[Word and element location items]

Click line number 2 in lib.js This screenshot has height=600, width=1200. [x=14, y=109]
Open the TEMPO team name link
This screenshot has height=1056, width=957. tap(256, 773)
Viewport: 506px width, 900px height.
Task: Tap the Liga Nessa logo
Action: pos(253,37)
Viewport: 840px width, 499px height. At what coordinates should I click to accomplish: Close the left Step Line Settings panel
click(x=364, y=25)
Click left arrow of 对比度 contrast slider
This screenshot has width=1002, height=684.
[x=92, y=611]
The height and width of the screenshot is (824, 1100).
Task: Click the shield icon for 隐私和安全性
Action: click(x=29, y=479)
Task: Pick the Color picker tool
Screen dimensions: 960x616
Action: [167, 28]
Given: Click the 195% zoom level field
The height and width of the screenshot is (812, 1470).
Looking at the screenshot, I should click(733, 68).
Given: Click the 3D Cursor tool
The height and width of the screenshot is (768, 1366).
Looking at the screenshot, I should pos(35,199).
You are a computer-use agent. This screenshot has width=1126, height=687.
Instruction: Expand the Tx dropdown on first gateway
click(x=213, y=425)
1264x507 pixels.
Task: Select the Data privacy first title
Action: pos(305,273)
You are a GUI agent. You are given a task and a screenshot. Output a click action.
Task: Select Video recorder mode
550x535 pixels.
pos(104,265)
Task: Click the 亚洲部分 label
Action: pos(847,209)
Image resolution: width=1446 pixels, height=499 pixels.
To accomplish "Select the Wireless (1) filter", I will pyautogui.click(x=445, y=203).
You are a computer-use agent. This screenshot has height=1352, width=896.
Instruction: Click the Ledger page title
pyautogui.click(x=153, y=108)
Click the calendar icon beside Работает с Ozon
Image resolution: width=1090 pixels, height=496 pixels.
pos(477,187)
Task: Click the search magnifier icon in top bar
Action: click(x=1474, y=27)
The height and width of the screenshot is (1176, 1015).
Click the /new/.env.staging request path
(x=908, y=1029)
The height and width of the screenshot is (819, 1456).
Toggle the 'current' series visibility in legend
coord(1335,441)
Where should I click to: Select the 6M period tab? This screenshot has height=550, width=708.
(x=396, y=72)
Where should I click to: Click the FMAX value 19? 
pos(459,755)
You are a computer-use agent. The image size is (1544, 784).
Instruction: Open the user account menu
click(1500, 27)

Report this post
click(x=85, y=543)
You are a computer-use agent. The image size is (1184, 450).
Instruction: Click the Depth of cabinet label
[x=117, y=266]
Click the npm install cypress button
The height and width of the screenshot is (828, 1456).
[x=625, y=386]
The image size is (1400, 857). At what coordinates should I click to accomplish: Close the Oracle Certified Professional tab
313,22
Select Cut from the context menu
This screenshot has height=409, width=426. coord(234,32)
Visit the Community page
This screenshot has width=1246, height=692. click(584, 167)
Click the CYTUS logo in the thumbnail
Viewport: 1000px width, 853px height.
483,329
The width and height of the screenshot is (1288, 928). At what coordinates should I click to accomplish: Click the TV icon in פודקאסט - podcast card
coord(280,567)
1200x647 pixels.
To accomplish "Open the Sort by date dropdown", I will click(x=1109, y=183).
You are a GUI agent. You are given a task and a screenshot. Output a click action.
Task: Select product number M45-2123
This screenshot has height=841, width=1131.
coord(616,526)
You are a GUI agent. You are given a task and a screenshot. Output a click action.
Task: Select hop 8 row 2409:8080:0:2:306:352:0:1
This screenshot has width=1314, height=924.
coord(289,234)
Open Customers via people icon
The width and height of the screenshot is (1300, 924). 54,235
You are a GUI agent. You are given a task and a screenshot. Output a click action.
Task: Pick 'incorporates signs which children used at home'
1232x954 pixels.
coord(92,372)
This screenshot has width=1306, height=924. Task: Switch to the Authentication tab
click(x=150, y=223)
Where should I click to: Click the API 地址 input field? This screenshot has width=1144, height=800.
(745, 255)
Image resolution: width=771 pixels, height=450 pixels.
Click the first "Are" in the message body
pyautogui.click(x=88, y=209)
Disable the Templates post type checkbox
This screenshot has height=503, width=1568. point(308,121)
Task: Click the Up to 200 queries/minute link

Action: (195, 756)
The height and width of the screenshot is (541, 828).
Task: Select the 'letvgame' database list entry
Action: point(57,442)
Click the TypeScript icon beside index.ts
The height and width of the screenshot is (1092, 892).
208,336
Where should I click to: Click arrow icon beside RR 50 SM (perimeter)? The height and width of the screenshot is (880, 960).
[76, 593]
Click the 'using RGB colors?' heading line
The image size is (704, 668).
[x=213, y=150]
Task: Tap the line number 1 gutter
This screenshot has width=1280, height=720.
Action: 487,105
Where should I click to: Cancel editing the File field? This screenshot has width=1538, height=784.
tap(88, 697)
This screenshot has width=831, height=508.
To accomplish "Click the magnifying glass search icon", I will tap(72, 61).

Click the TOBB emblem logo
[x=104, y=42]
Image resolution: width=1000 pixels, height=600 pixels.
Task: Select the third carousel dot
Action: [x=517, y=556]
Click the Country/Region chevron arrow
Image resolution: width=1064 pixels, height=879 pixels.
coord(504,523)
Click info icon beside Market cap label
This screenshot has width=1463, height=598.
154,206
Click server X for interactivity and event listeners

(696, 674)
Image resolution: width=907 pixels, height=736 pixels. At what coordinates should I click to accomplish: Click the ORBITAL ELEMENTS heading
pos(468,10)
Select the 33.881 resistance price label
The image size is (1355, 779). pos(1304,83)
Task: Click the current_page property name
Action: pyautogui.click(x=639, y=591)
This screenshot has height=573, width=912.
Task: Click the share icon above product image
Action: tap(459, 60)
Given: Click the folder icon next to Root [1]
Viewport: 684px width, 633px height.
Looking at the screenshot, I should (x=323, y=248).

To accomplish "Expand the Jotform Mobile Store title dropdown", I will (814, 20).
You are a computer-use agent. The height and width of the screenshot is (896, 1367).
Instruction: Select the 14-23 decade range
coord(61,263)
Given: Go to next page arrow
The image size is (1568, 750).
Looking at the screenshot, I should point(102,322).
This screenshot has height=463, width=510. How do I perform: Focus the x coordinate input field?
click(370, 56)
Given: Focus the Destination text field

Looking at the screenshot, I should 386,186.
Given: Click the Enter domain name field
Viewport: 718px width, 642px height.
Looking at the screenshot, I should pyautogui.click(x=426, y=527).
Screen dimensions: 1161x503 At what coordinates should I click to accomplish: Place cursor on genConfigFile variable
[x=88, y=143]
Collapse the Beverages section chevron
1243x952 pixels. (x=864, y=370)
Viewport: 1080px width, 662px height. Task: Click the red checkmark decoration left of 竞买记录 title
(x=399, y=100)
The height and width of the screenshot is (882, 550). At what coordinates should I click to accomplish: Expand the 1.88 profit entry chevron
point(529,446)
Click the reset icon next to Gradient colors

#### [Task details]
Rewrite every line between the one containing "Task: Tap the line number 1 gutter" and the one containing "will tap(72, 61).", inclusive, with the items kept in full, and add 48 to each coordinate value in the answers.

#### [In response]
Task: Tap the line number 1 gutter
This screenshot has width=1280, height=720.
Action: 535,153
Where should I click to: Cancel editing the File field? This screenshot has width=1538, height=784.
tap(136, 745)
This screenshot has width=831, height=508.
To accomplish "Click the magnifying glass search icon", I will tap(120, 109).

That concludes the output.